Meet Elliot.
“What we’re looking at here is a slight anomaly in your baby’s development.” 13 words that u-turned our lives almost 16 years ago. The ultrasound technician had no way of knowing what a “slight” understatement his turn of phrase was, just as that day we had no idea of the rollercoaster ride we’d just bought tickets to or how special our special girl really was.
So we just buckled ourselves in, held on tight and plunged heart first into the dips and dives that are life with a rare disease; hopeful climbs of therapies and treatments, plummeting drops of symptoms and surgeries all connected by twists and turns of hypotheses and the occasional heartbreak.
We mastered little known arts – the art of spelling medical terms we couldn’t pronounce (periventriculawhaa??), the art of juggling weekly medical follow ups with therapy sessions and trips to the pharmacy somewhere between dropping the other kid to gymnastics, submitting the annual report to the boss and getting dinner on the table by five. And we became experts in the arts of whiling and waiting – whiling away time while waiting for clinics to call, or test results, or doctors to show up while we waited for our turn to wait a little more in yet another waiting room...
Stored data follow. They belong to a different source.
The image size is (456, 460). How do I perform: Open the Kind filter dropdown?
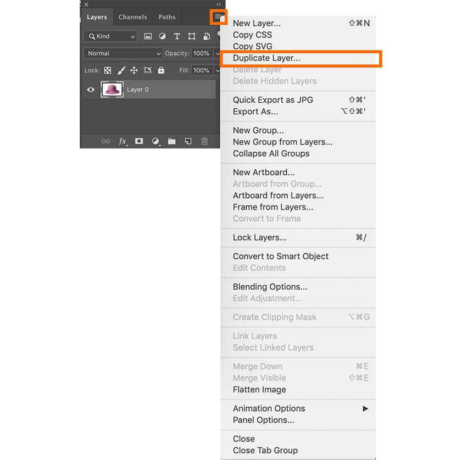[x=110, y=36]
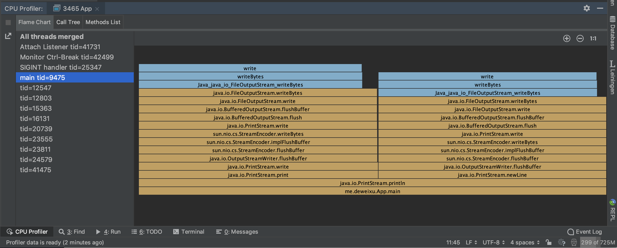Switch to the Methods List tab
The width and height of the screenshot is (617, 248).
pos(103,22)
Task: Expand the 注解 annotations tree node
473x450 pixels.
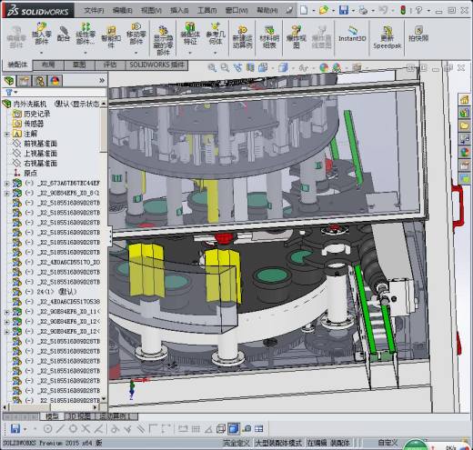Action: tap(6, 134)
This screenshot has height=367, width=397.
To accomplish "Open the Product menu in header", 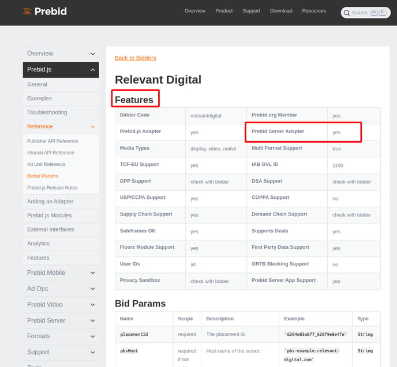I will point(224,11).
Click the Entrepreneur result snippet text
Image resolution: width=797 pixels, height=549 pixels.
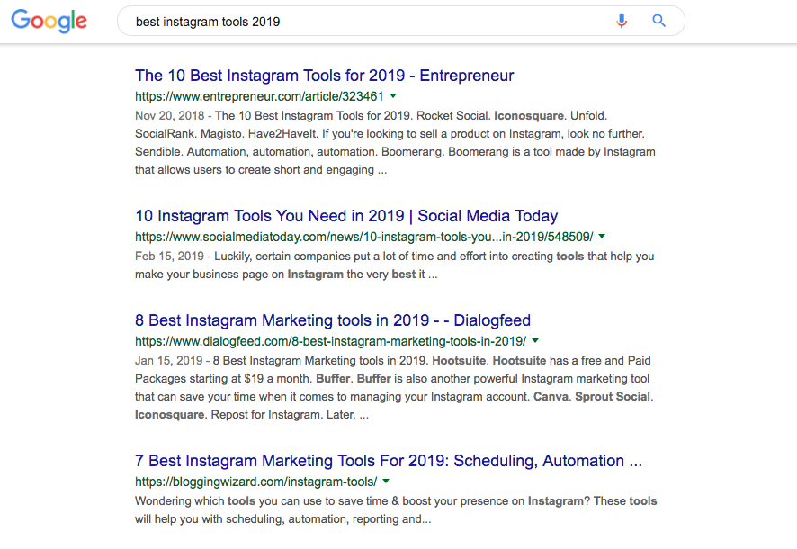[x=395, y=143]
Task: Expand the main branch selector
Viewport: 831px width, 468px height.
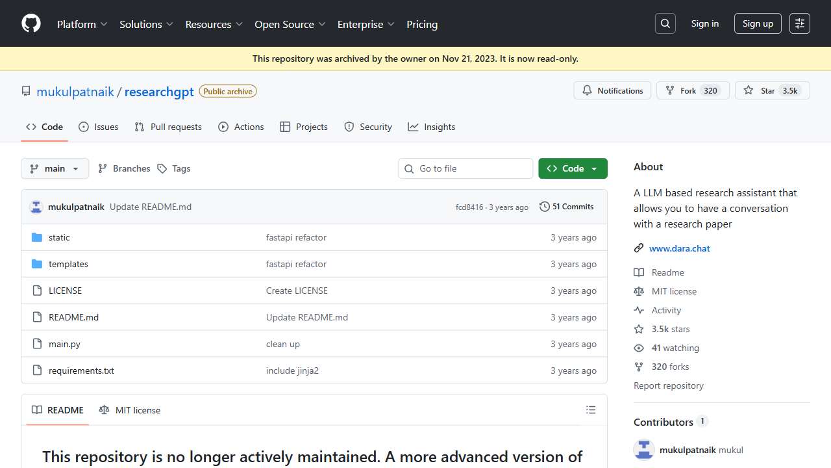Action: coord(55,168)
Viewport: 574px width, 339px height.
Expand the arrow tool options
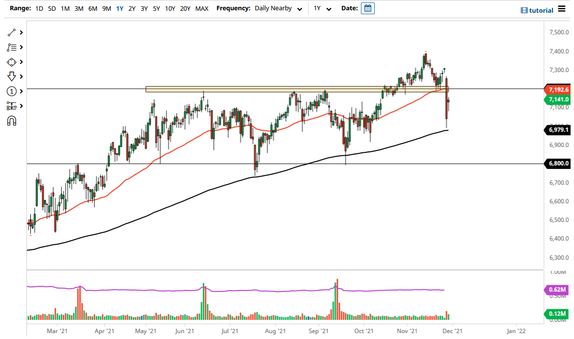pos(20,76)
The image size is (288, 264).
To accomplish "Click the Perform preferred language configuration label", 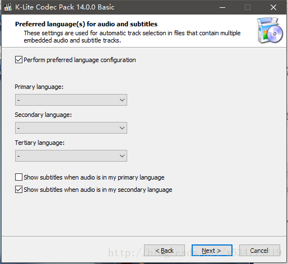I will coord(80,60).
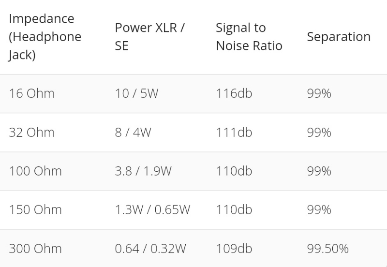Select the Power XLR / SE header
Viewport: 387px width, 267px height.
(x=149, y=37)
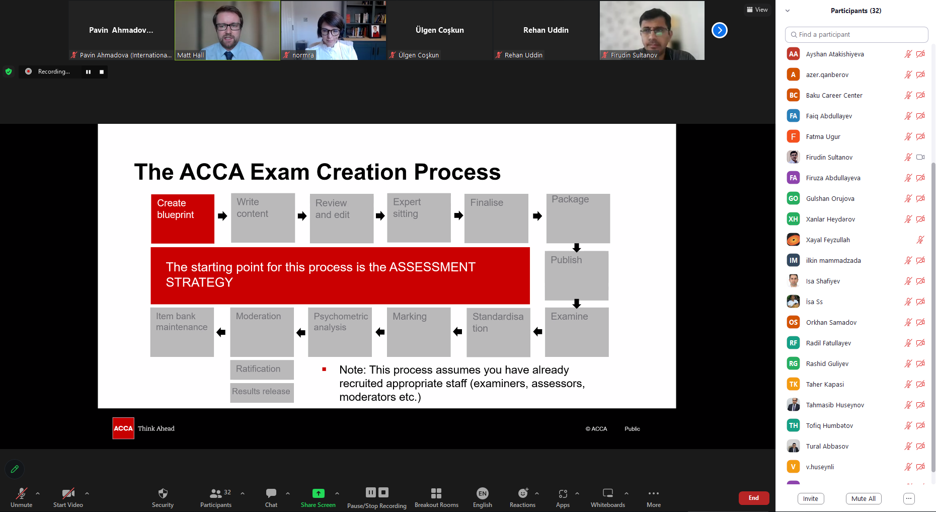Open the Reactions menu
This screenshot has width=936, height=512.
click(523, 493)
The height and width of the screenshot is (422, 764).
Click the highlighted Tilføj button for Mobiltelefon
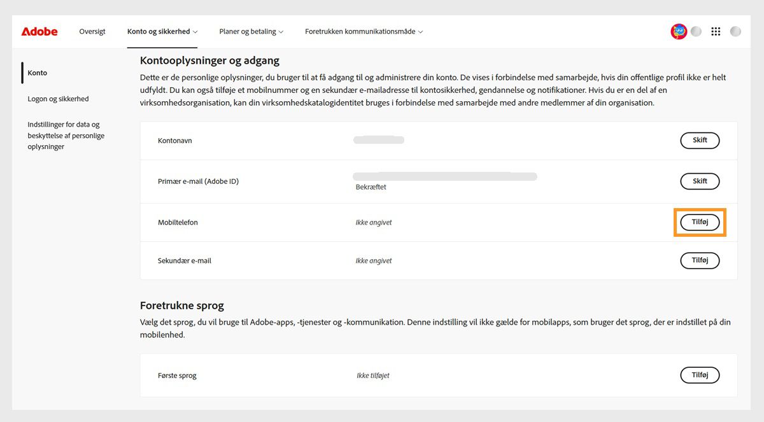pos(700,222)
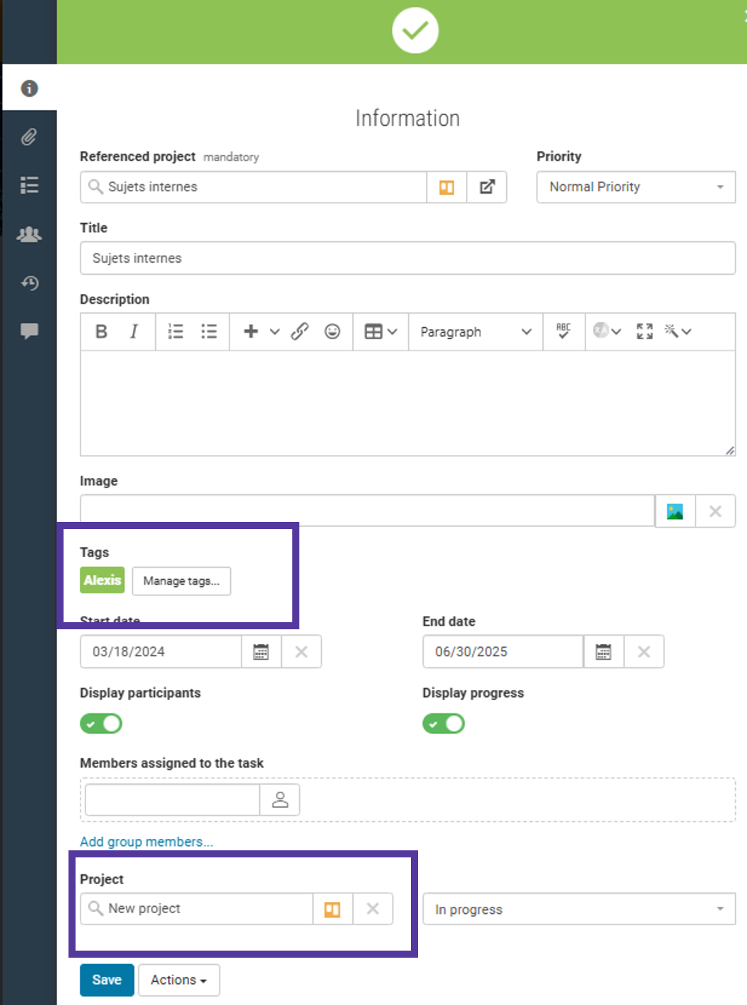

Like on the day of this photo, when while walking around waiting for our next appointment, we happened across this Little Hercules statue guarding the courtyard of the children’s hospital and read the telling phrase engraved in its plaque,
“I will be strong.”
No future tense needed. She’s always been the strongest kid around.
She is strong as she patiently holds her breath wondering if this lab technician will be quicker than the last one to find a vein under her thickening skin.
She is strong as she reminds the anesthesiologist that no, this isn’t the 28th time she’ll be in the operating room but the 29th.
She is strong as she watches other kids romp through lives so different from her own.
But mostly she’s just a regular kid living her best kid life. A kid who rolls her eyes when asked to please please do something about that mushrooming pile of laundry…A kid who could give Garfield a run for his money in a lasagna eating contest. A kid who dreams of one day creating the gastronomic delights she binge-watches on the Food Network. A kid whose purest joy is giggling at her 5 brothers’ and sisters’ ridiculous antics every Sunday at family dinner.
A regular kid whose giggles fuel us as we wonder what our futures hold. As we realize we’re pretty strong too. After all, we’ve had the best of teachers.
#myhresyndrome
#myhrestrong